■ **Text excerpt**
------
Hiwin ships more than 100 industrial robots per month, Chuo said.
With production running at full capacity, the company recently rented two plots of land in Taichung, with plans to increase production lines for its industrial robot parts, he said.
“This [procurement] is the last piece of puzzle for us to complete our plan in industrial automation advances,” Chuo said.
Industrial automation accounted for 8 percent of Hiwin’s total revenue last year, and the figure is predicted to grow to 10 percent this year, fueled by growing industrial robot shipments, he added.
“Sales for this quarter will outperform last year’s NT$3.01 billion, given rising orders for Hiwin’s ballscrews and linear guideways since the beginning of this year,” Chuo said.
Sales for next quarter would be better than this quarter, and this year’s revenue would outpace last year’s NT$15.08 billion, he said.
------
■ **Task 1**
Using the excerpt on Hiwin's industrial robots, say whether each statement agrees with it, answering yes or no and quoting the words that decide it: (a) Hiwin ships fewer than 100 industrial robots per month; (b) industrial automation made up 8 percent of Hiwin's total revenue last year; (c) the company recently bought two plots of land in Taichung.
■ **Task 2**
Write the next few sentences of the excerpt on Hiwin's industrial robots, picking up after its final sentence.
You will not need the material after this text.

■ **Given material**
------
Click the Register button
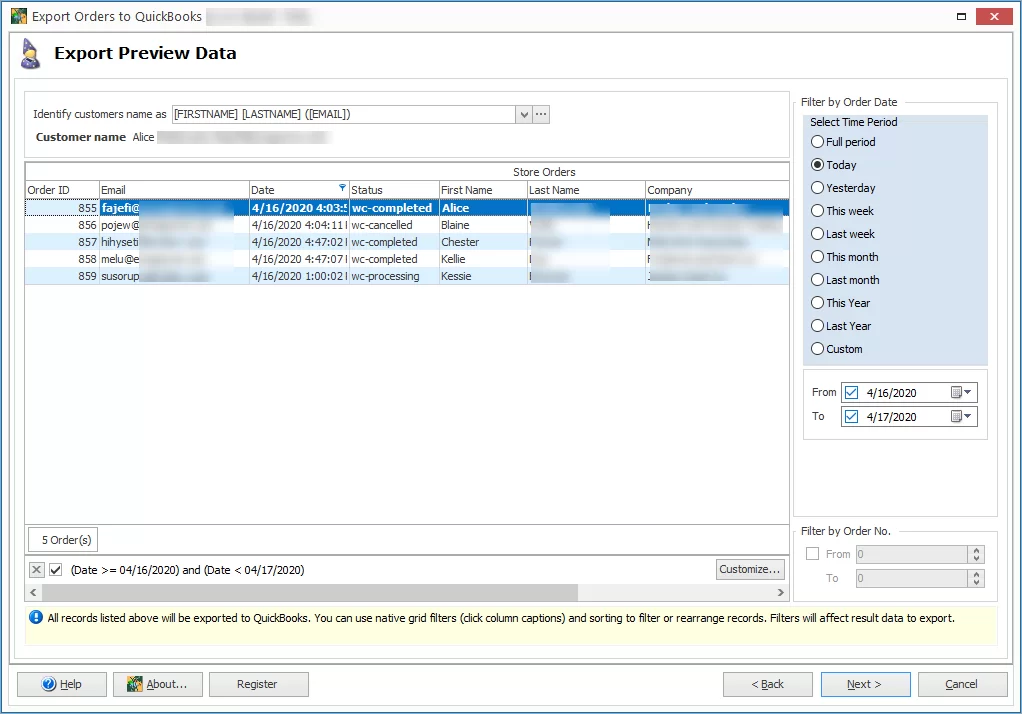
------
■ **Expected answer 1**
(a) No: "Hiwin ships more than 100 industrial robots per month"
(b) Yes: "Industrial automation accounted for 8 percent of Hiwin’s total revenue last year"
(c) No: "the company recently rented two plots of land in Taichung"

■ **Expected answer 2**
On the back of the solid demand for industrial automation, JPMorgan Securities Ltd yesterday forecast that Hiwin’s revenue for this year would grow by 15 to 20 percent over last year’s.
However, JPMorgan said Hiwin’s gross margin could be affected by the weak euro in the near term.
The firm’s gross margin was 37 percent in the previous quarter, 1 percentage point lower than JPMorgan’s estimate.
As Europe accounted for 20 to 25 percent of Hiwin’s revenues, JPMorgan said “every 10 percent depreciation in the euro against the New Taiwan dollar would erode Hiwin’s gross margin by 1 percentage point.”
The good news is that Hiwin has considered raising prices to offset the weak euro influence, JPMorgan said.
Hiwin shares plunged 6.12 percent to NT$253 in Taipei trading yesterday, underperforming the TAIEX, which lost 0.27 percent.
The company’s board on Monday approved a proposal to distribute cash dividends of NT$3.2 and a stock dividend of 3 percent per share. That represents a cash dividend yield of 1.26 percent.